Loneliness is agitated, uncomfortable and grasping, while solitude is a space from which stillness and clarity can emerge.  But we don’t reach a clear and strong place of solitude automatically, just because we are alone.  We have to work to get there, and loneliness is one of many obstacles that can arise along the way.

This struggle to accept solitude is captured in a piece written by Paul Bowles, called “Baptism of Solitude”, in which he describes the experience of the Sahara desert:

“You leave the gate of the fort or the town behind, pass the camels lying outside, go up into the dunes, or out onto the hard stony plain and stand a while, alone.  Presently, you will either shiver and hurry back inside the walls, or you will go on standing there and let something very peculiar happen to you….”

This peculiar experience is the “baptism of solitude”, and it occurs only if you stay out there alone a little longer, rather than hurrying back inside at the first shiver.

“It is a unique sensation, and it has nothing to do with loneliness, for loneliness presupposes memory.”

“Loneliness presupposes memory” – to me, that means that loneliness depends on our pre-existing, habituated ideas about who we are and who we should be, our attachments to relationships and roles in the world. Solitude, on the other hand, is free of all this.

“Here, in this wholly mineral landscape lighted by stars like flares, even memory disappears; nothing is left but your own breathing and the sound of your heart beating.”

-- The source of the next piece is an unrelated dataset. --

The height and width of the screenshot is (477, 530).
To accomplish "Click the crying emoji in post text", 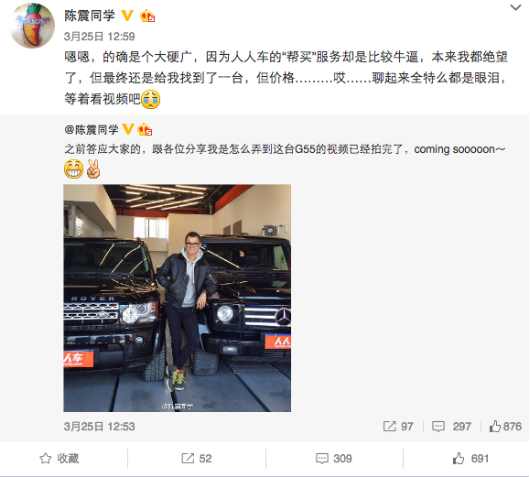I will 151,99.
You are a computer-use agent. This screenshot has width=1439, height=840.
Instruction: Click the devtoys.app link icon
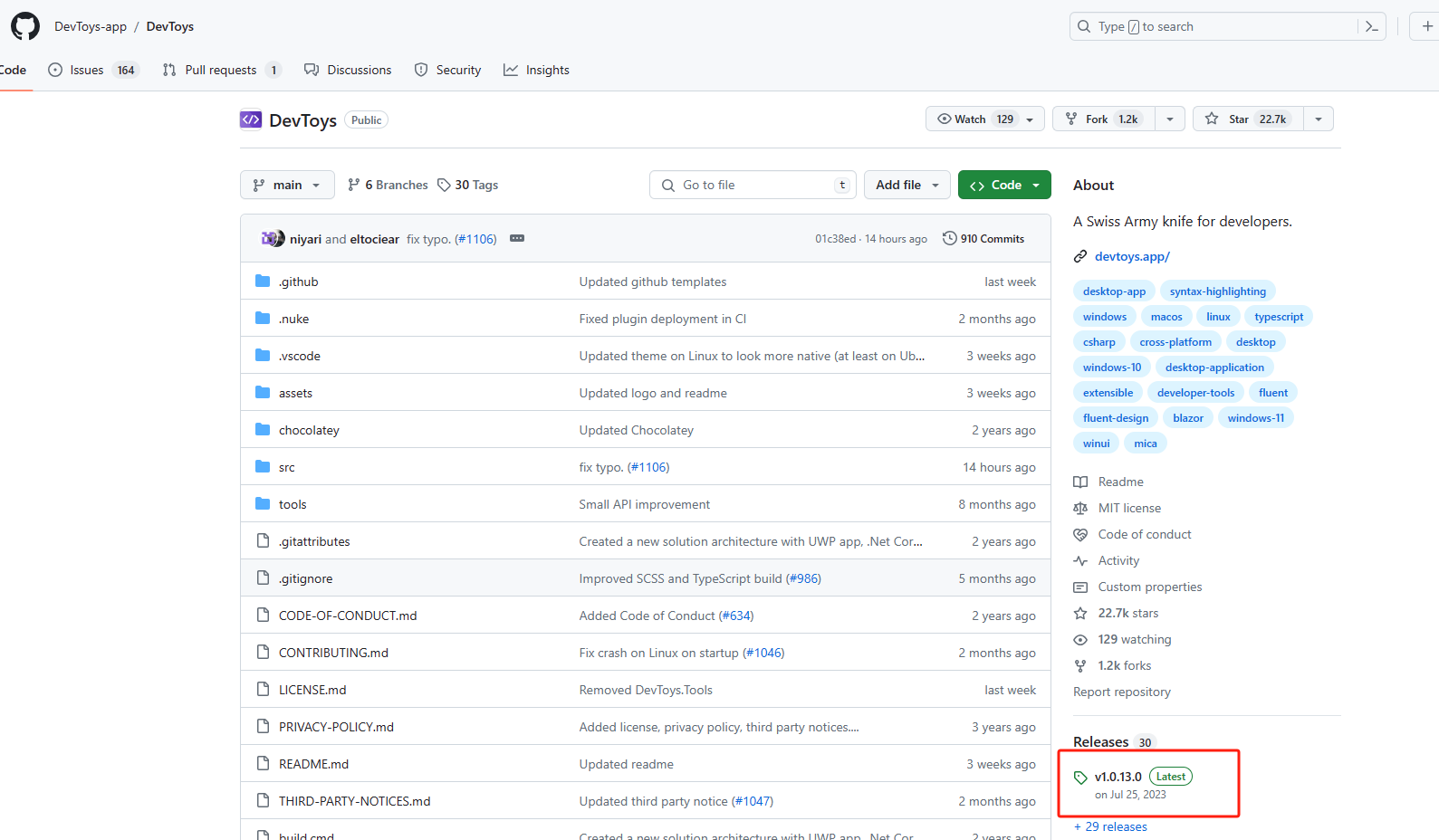tap(1080, 256)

Habituated existence begins to fall away, revealing the underlying stillness. But to actually stay there, to surrender to a moment of free and solitary existence, is not easy.

“A strange, and by no means pleasant, process of reintegration begins inside you, and you have the choice of fighting against it, and insisting on remaining the person you have always been, or letting it take its course. For no one who has stayed in the Sahara for a while is quite the same as when he came.”

This process of reintegration, I think, is the process of accepting the freedom and stillness of solitude.  In typical, paradoxical Buddhist fashion, it is the battle to stop battling, the internal struggle to stop struggling completely and give in to what is there.

So, if we are never lonely, have we lost our ability to connect? Are we somehow less human?

To get there, even just for a moment, we need to let ourselves move beyond loneliness.  It could be that, as much as we don’t like to be lonely, the idea of being completely alone and not lonely is also strange and frightening.  For most of us, a capacity for loneliness is part of the person we “have always been.”  Loneliness is based on a desire for connection with others, a desire for community – human urges that are natural and generally considered to be positive.  So, if we are never lonely, have we lost our ability to connect? Are we somehow less human?

I won’t try to address that huge question in this space, and I won’t suggest that we all try to plunge into extreme, unattached solitude whenever we feel lonely.  Often, the best solution for the moment might be to call a friend, or write a letter, or get out of the house.

But I do believe that on a deeper level, we don’t have to reach out in order to find peace.  Sometimes, instead of trying to get around loneliness, we can try to get through it.  We can stay out on the dunes a little longer, we can surrender to the difficult process of confronting our mysterious, solitary self, which exists independently of our relationships, our work, our various roles in the world.

For a brief moment, maybe, we can see things from a different perspective, where loneliness and its anxious concerns suddenly seem to miss the point completely, stuck in the realm of the habituated self that clings to a limited, condition-based view of connection.  Even if we don’t stay here for long, I think these moments of true solitude make us stronger.